--- Aim of the task ---
Of all the lines below, output only those starting at the one with "Image resolution: width=114, height=2576." and ending at the one with "Practices (53, 871)", both ends included, exactly as written.

━━ Materials provided ━━

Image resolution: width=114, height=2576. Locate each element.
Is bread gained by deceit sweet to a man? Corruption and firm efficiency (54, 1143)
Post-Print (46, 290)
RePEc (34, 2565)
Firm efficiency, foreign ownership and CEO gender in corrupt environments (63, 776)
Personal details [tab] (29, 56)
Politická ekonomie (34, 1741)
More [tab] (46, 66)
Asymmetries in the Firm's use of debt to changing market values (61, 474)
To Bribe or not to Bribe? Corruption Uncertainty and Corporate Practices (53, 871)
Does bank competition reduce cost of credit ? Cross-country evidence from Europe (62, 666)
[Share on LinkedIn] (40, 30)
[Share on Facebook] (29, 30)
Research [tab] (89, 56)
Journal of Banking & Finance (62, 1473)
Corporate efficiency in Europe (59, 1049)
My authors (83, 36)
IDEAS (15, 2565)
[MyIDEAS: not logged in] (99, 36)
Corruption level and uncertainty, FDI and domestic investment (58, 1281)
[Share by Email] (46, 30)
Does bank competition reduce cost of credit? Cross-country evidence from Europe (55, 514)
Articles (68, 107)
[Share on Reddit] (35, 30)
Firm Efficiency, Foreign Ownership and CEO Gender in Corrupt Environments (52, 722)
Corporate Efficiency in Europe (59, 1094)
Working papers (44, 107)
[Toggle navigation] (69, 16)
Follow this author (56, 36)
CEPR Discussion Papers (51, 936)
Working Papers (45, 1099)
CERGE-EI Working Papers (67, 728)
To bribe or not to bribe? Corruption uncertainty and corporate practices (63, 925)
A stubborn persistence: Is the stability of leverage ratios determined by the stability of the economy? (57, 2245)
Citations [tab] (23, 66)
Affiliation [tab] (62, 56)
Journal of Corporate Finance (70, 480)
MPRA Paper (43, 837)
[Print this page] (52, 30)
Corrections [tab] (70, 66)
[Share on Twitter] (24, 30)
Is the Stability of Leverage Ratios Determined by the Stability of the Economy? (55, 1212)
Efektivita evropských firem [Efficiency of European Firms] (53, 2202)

━━━
━━ Materials provided ━━

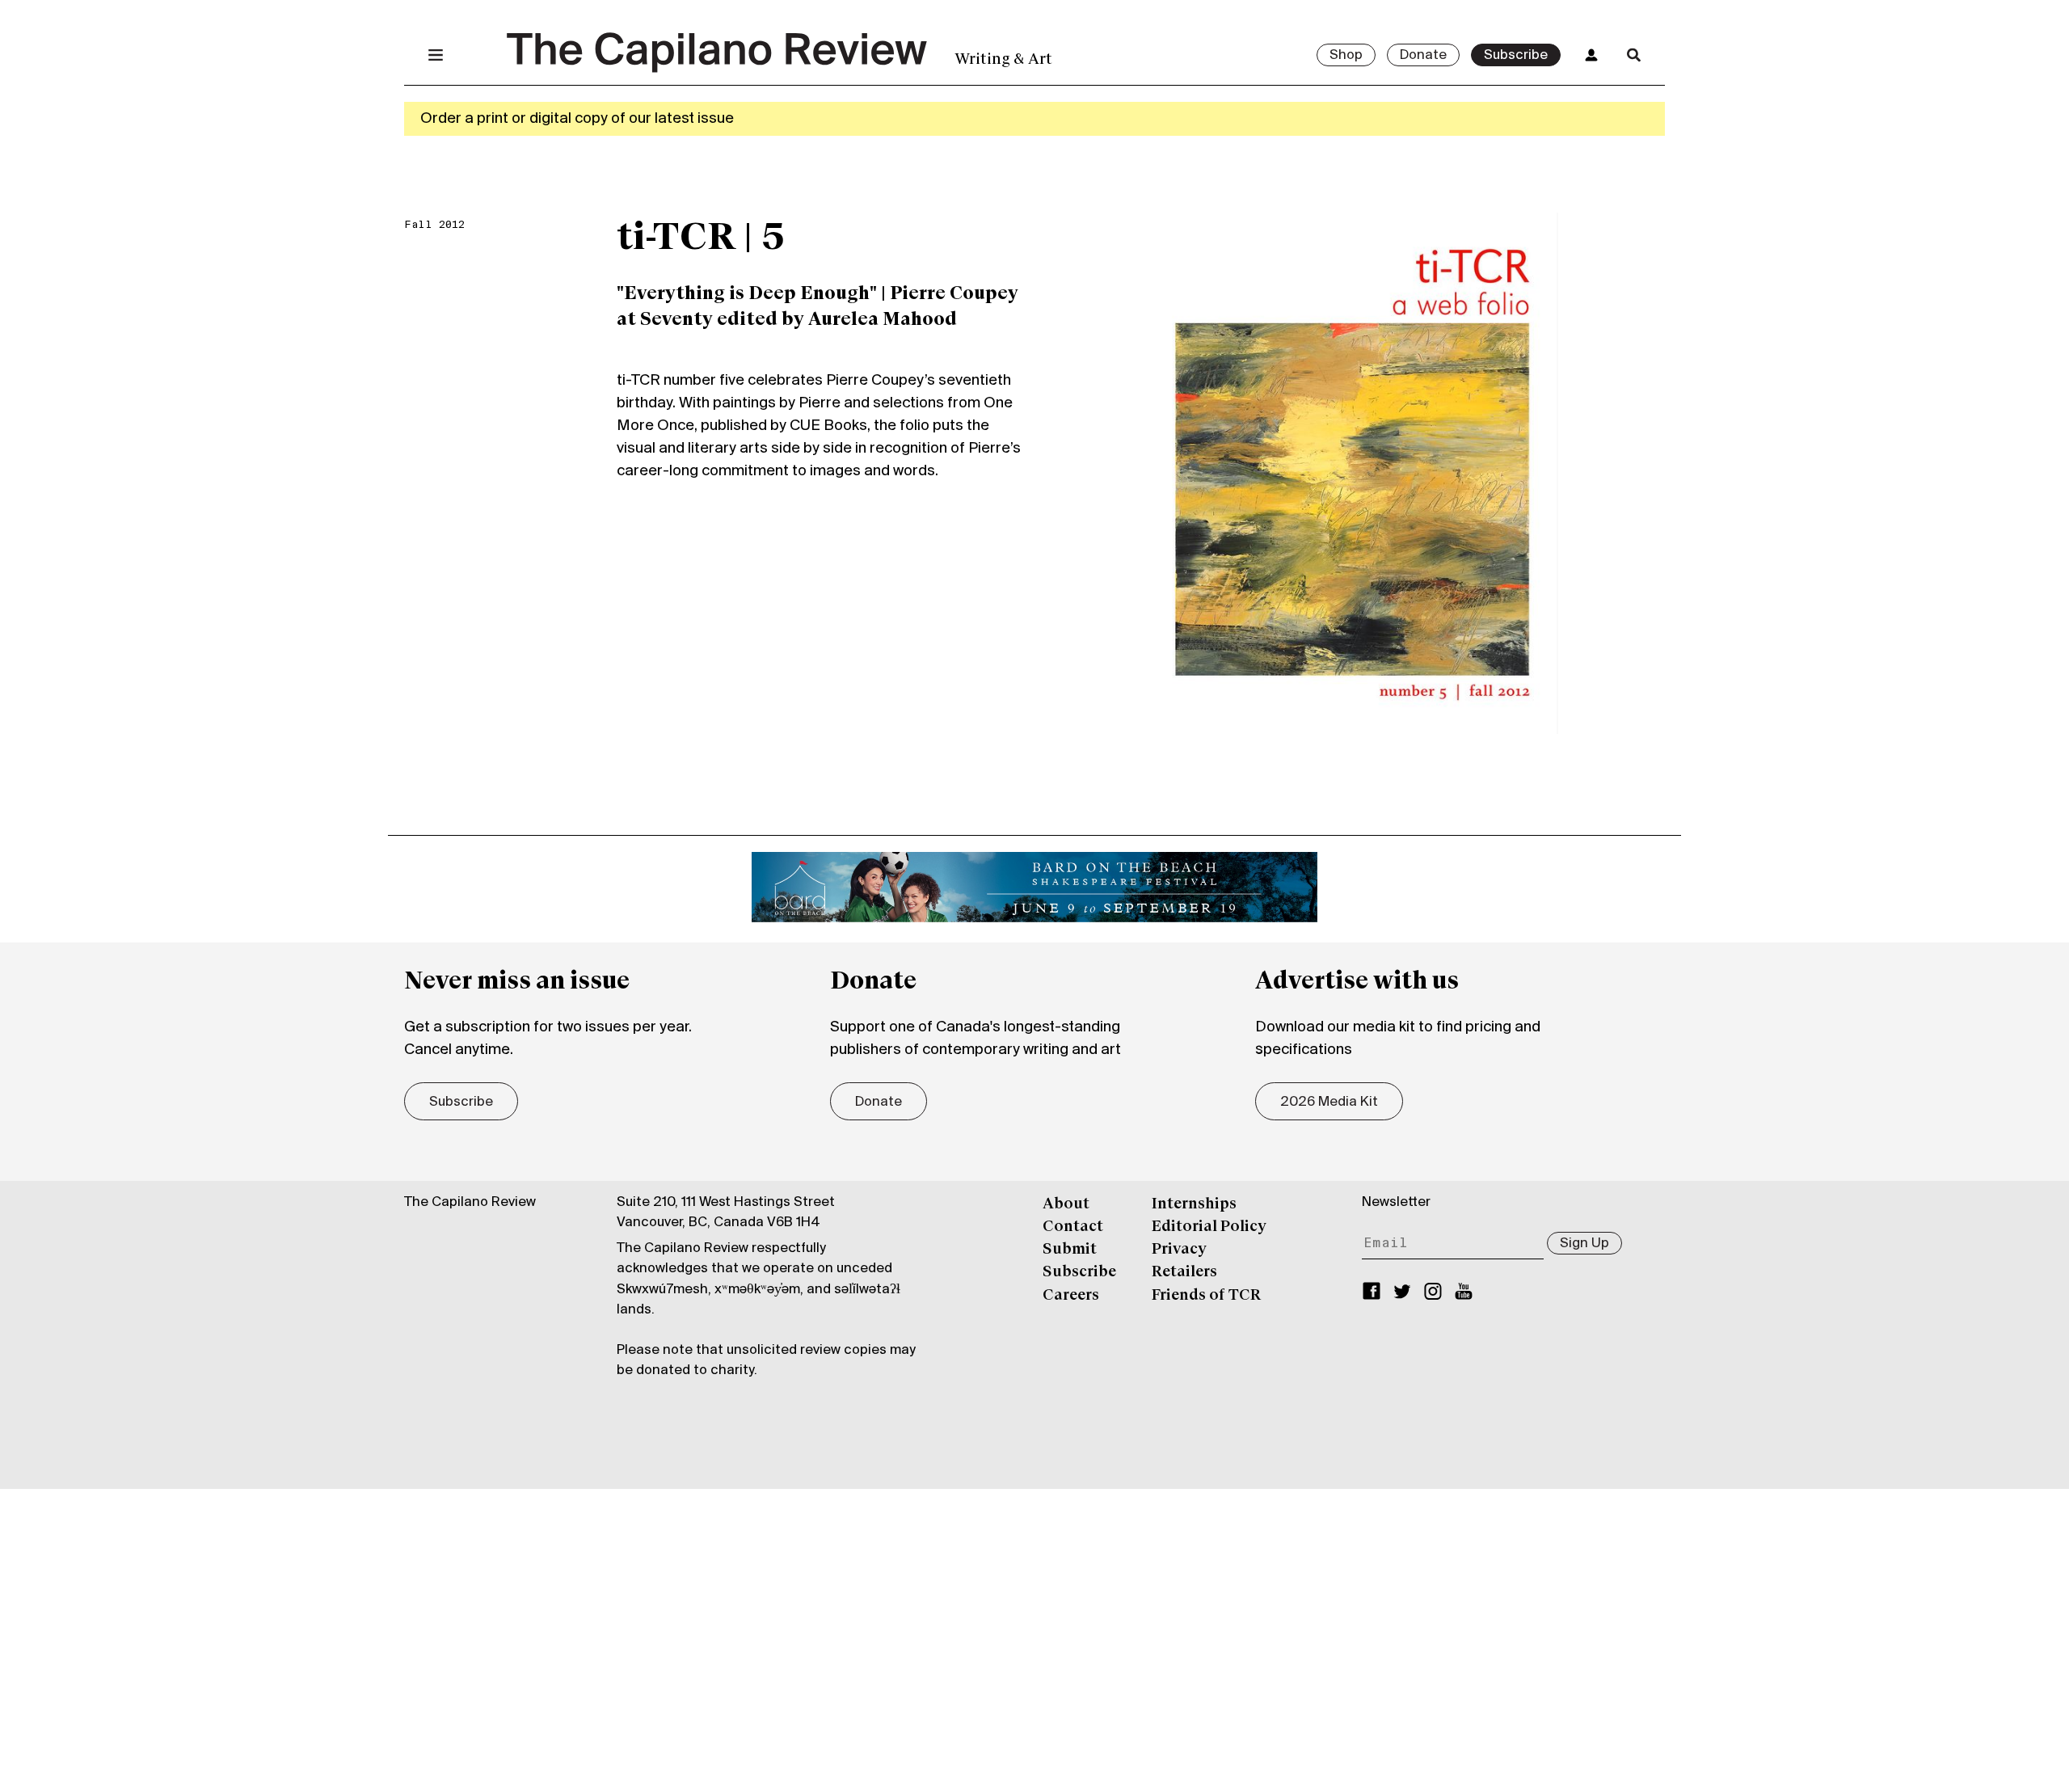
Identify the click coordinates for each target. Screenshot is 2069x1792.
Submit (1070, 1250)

━━━

--- Exercise response ---
Image resolution: width=114, height=2576. Locate each element.
Is bread gained by deceit sweet to a man? Corruption and firm efficiency (54, 1143)
Post-Print (46, 290)
RePEc (34, 2565)
Firm efficiency, foreign ownership and CEO gender in corrupt environments (63, 776)
Personal details [tab] (29, 56)
Politická ekonomie (34, 1741)
More [tab] (46, 66)
Asymmetries in the Firm's use of debt to changing market values (61, 474)
To Bribe or not to Bribe? Corruption Uncertainty and Corporate Practices (53, 871)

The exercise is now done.